OMG ... a dual Beckett injector protein skimmer!! It's totally my dream skimmer ... right now I'm using a lousy single venturi injector Sander skimmer only, and it's not really working very well anyway. Shall post a pic of the one I'm currently using. Too bad I suck so bad working with acrylic, else I'd really love to make one myself. Oh .. but I've hardly any leisure time nowadays. Damn. Yikes .. I'd hate to imagine what kind of pump can run this baby. Most likely an Iwaki pressure-rated pump? Doesn't help that I'm such a poor student eh. But first things first - the skimmer can wait. I need to run some activated carbon in the tank sometime next week, since the level of dissolved organics is really getting out of hand. My tank's become some sort of macroalgae (seaweed) farm, but I love it just as it is! I've got nearly 10 species growing in there now - Chaetomorpha, Caulerpa racemosa, C.serrata, 3 other Caulerpa sp., Ulva sp., Bryopsis sp. (yes, I know - pest algae that's really, really bad news in a tank) and a few other things that sprouted on their own. Actually it's not too bad, the algae's growing on my sandbed mostly, and corals are unaffected.

Seems like I've come quite a long way in this hobby eh. My first marine tank was set up in 1997 I think, it was a small 2-footer soft coral tank running on simply a hang-on sandstone counter-current skimmer, and 2 tubes of flourescent bulbs. Learnt a horrid lesson - never keep anemones and leave the water pump intake uncovered! The silly animal crawled in, and got shredded to bits. Obviously the entire tank crashed. Back then I was a major fan of the Jaubert plenum filtration system. Natural, natural, natural!

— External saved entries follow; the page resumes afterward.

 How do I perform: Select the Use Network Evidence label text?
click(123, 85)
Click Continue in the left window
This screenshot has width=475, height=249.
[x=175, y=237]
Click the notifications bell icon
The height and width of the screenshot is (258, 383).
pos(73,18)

The second tank came in 2002 after a long hiatus, and it was a completely DIY project. Everything: sump, overflow (that was a DISASTER!), piping - was DIYed. Upgraded tank to 4 feet, lighting to 4 x 55W compact flourescent tubes, used a lovely double venturi valve skimmer (they don't make these anymore, pity!) and a PC fan to cool the tank via evaporation. It really was a lovely tank. No messing around with plenums, it was good ole Berlin-style filtration using rocks and a huge 4-foot sump. Only thing is, the tank was one of those silly things people keep Luohans in, and these aren't meant to withstand the pressure of saltwater tanks. So the sides ballooned out and was at risk of exploding any moment. Not to mention the fact that my DIY siphon overflow was very roughly constructed out of PVC pipes and had a tendency to malfunction during power cuts. BY RIGHTS, if I had made it correctly, the siphon should re-start after power resumes, but somehow it doesn't. So the pump keeps pumping water from the sump tank below into the main tank above, no water gets siphoned back below, and viola! Overflow .. floods ... mass hysteria ... Ah, good times!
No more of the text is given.